#### Seite ####
Backferment lockert den Teig


Backen nach dem Honig-Salz-Prinzip mit Backferment
Der Weg zum Brot
Bei der Frage nach einem guten, gesunden Brot und Backwaren wird man in der heutigen Zeit auf ein vielfältiges, regional unterschiedliches Angebot stoßen. So zeigen sich bei der Brotherstellung verschiedene Gestaltungsmöglichkeiten durch die Rohstoffauswahl, den Triebmitteln der unterschiedlichen Formgebung, die einen vollendeten Abschluss im Backprozess findet.
 
Im Rahmen der Rohstoffauswahl stehen die backfähigen Getreidearten wie Weizen, Dinkel, Emmer, Roggen, Kamut im Vordergrund und lassen sich mit Hafer, Gerste und Mais kombinieren. Ein erheblicher Unterschied zeigt sich hierbei durch eine ökologische Anbauweise, die auf die Verwendung von Insektiziden, Herbiziden etc. verzichtet und eine landwirtschaftliche Bodenbearbeitung bevorzugt, die schon heute an die nachfolgenden Generationen denkt.
#### Einträge ####
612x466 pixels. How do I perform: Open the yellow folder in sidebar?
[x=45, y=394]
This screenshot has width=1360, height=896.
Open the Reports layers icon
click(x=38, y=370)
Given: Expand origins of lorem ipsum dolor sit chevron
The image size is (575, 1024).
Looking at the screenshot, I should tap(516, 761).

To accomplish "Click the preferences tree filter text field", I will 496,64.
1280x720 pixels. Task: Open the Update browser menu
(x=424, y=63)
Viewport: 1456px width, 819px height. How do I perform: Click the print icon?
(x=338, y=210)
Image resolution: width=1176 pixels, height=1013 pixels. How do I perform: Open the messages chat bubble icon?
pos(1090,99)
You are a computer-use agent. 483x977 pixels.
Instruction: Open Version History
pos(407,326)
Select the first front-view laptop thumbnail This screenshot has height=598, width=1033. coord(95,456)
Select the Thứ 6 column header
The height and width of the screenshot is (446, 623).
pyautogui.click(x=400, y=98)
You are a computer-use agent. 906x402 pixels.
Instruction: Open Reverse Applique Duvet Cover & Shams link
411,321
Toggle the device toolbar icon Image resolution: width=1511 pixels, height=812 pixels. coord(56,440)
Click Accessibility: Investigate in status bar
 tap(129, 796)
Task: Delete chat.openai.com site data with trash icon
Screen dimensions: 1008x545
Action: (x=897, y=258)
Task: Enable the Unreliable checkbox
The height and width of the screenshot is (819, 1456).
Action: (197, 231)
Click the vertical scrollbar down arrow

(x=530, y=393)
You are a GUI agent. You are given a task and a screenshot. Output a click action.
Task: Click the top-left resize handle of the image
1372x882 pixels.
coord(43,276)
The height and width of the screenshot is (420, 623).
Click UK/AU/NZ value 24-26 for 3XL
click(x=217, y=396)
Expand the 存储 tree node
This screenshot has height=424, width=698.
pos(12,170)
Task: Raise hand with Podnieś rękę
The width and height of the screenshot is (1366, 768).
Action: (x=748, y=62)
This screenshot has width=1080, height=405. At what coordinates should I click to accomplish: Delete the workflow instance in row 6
####
▸ Aufgabe 1
Mit welchen Getreidearten lassen sich die backfähigen Getreidearten laut dem Text über Backferment kombinieren?
▸ Aufgabe 2
Gib aus dem Text über Backferment den Abschnitt wortgetreu aus, der mit den Worten „Backferment lockert den“ anfängt und mit „im Backprozess findet.“ aufhört.
▸ Aufgabe 3
Prüfe, ob die folgenden Aussagen mit dem Text über Backferment übereinstimmen: (a) Die ökologische Anbauweise verzichtet auf Insektizide und Herbizide. (b) Hafer gehört zu den backfähigen Getreidearten, die im Vordergrund stehen. (c) Das Angebot an Brot und Backwaren ist regional einheitlich.

▸ Antwort 1
Mit Hafer, Gerste und Mais.

▸ Antwort 2
Backferment lockert den Teig


Backen nach dem Honig-Salz-Prinzip mit Backferment
Der Weg zum Brot
Bei der Frage nach einem guten, gesunden Brot und Backwaren wird man in der heutigen Zeit auf ein vielfältiges, regional unterschiedliches Angebot stoßen. So zeigen sich bei der Brotherstellung verschiedene Gestaltungsmöglichkeiten durch die Rohstoffauswahl, den Triebmitteln der unterschiedlichen Formgebung, die einen vollendeten Abschluss im Backprozess findet.

▸ Antwort 3
(a) Ja: „die auf die Verwendung von Insektiziden, Herbiziden etc. verzichtet“
(b) Nein: „stehen die backfähigen Getreidearten wie Weizen, Dinkel, Emmer, Roggen, Kamut im Vordergrund und lassen sich mit Hafer, Gerste und Mais kombinieren“
(c) Nein: „ein vielfältiges, regional unterschiedliches Angebot“